In the course of the explorations, a probable conjecture was changed into complete certainty. The very vaults for which inductive reasoning had shown the necessity were found, if not in place, at least in a fragmentary condition, and in the very rooms to which they had afforded a cover—and here we must quote the words of the explorers themselves.

In the most deeply buried quarters of the building, the excavations were carried on by means of horizontal tunnels or shafts. "I was often obliged," says M. Place, "to drive trenches from one side of the rooms to another in order to get a clear idea of their shape and arrangement. On these occasions we often met with certain hard facts, for which, at the time, we could give no explanation. These facts were blocks of clay whose under sides were hollowed segmentally and covered with a coat of stucco. These fragments were found sometimes a few feet from the walls, sometimes near the middle of the rooms. At first I was thoroughly perplexed to account for them. Our trenches followed scrupulously the inner surfaces of the walls, which were easily recognizable by their stucco when they had no lining of carved slabs. What then were we to make of these arched blocks, also coated with stucco, but found in the centre of the rooms and far away from the walls? Such signs were not to be disregarded in an exploration where everything was new and might lead to unforeseen results. Wherever a trace of stucco appeared I followed it up carefully. Little by little the earth under and about the stuccoed blocks was cleared away, and then we found ourselves confronted by what looked like the entrance to an arched cellar. Here and there these portions of vaulting were many feet in length, from four to six in span, and three or four from the crown of the arch to the level upon which it rested. At the first glance the appearance of a vault was complete, and I thought I was about to penetrate into a cellar where some interesting find might await me. But on farther examination this pleasant delusion was dispelled. The pretended cellar came to an abrupt end, and declared itself to be no more than a section of vaulting that had quitted its proper place.... The evidence thus obtained was rendered still more conclusive by the discovery on the under side of several fragments of paintings which had evidently been intended for the decoration of a ceiling."[200]

It is clear that these curvilinear and frescoed blocks were fragments of a tunnel vault that had fallen in; and their existence explains the great thickness given by the Assyrian constructor not only to his outer walls, but to those that divided room from room. The thinnest of the latter are hardly less than ten feet, while here and there they are as much as fifteen or sixteen. As for the outer walls they sometimes reach a thickness of from five and twenty to thirty feet.[201] The climate is insufficient to account for the existence of such walls as these. In the case of the outer walls such a reason might be thought, by stretching a point, to justify their extravagant measurements, but with the simple partitions of the interior, it is quite another thing. This apparent anomaly disappears, however, if we admit the existence of vaults and the necessity for meeting the enormous thrust they set up. With such a material as clay, the requisite solidity, could only be given by increasing the mass until its thickness was sometimes greater than the diameter of the chambers it inclosed.
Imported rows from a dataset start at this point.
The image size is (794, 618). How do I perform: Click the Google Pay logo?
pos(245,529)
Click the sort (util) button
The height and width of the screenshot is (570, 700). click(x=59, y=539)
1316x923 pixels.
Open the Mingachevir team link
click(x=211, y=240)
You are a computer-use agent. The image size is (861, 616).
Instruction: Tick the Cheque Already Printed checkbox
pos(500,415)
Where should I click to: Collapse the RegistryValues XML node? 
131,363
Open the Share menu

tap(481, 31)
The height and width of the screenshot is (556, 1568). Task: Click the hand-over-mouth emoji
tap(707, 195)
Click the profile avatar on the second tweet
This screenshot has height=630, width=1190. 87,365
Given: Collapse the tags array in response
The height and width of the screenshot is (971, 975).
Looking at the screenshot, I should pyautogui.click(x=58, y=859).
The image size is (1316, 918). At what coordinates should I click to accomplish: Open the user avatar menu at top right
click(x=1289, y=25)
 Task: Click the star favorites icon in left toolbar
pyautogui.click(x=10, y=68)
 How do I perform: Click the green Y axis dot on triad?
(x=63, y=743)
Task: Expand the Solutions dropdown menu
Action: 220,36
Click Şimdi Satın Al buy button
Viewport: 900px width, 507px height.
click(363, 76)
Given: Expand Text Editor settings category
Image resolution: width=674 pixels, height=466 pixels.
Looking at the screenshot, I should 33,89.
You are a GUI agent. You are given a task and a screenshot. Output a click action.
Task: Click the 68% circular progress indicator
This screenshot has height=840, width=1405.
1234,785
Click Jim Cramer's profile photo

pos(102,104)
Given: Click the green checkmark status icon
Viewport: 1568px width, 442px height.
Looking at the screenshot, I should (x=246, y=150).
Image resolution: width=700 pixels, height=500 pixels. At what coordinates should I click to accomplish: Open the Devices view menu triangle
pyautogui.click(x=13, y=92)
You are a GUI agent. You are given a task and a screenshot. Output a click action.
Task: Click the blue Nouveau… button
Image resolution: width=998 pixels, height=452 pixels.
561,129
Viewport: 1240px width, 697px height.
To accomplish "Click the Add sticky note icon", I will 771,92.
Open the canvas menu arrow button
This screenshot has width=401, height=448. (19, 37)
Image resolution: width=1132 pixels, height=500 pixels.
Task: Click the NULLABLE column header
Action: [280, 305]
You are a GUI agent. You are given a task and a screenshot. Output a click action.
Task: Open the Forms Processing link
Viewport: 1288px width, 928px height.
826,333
M. Place lays great stress upon the disproportion between the length and width of many of the apartments. There are few of which the greater diameter is not at least double the lesser, and in many cases it is four, five, and even seven times as great. He comes to the conclusion that these curious proportions were forced on the Assyrians by the nature of the materials at their disposal. Such an arrangement must have been destructive to architectural effect as well as inconvenient, but a clay vault could not have any great span, and its abutments must perforce have been kept within a reasonable distance of each other.

Taken by itself, this argument has, perhaps, hardly as much force as M. Place is inclined to give it. Doubtless the predilection for an exaggerated parallelogram agrees very well with the theory that the vault was in constant use by Mesopotamian architects, but it might be quoted with equal reason by the supporters of the opposite hypothesis, that of the timber roof.

Our best reason for accepting all these pieces of evidence as corroborative of the view taken by MM. Flandin, Loftus, Place, and Thomas is, in the first place, the incontestable fact that the entrances to the town of Khorsabad were passages roofed with barrel vaults; secondly, the presence amid the debris of the fragmentary arches above described; thirdly, the depth of the mass of broken earth within the walls of each chamber; finally, the singular thickness of the walls, which is only to be satisfactorily explained by the supposition that the architect had to provide solid abutments for arches that had no little weight to carry.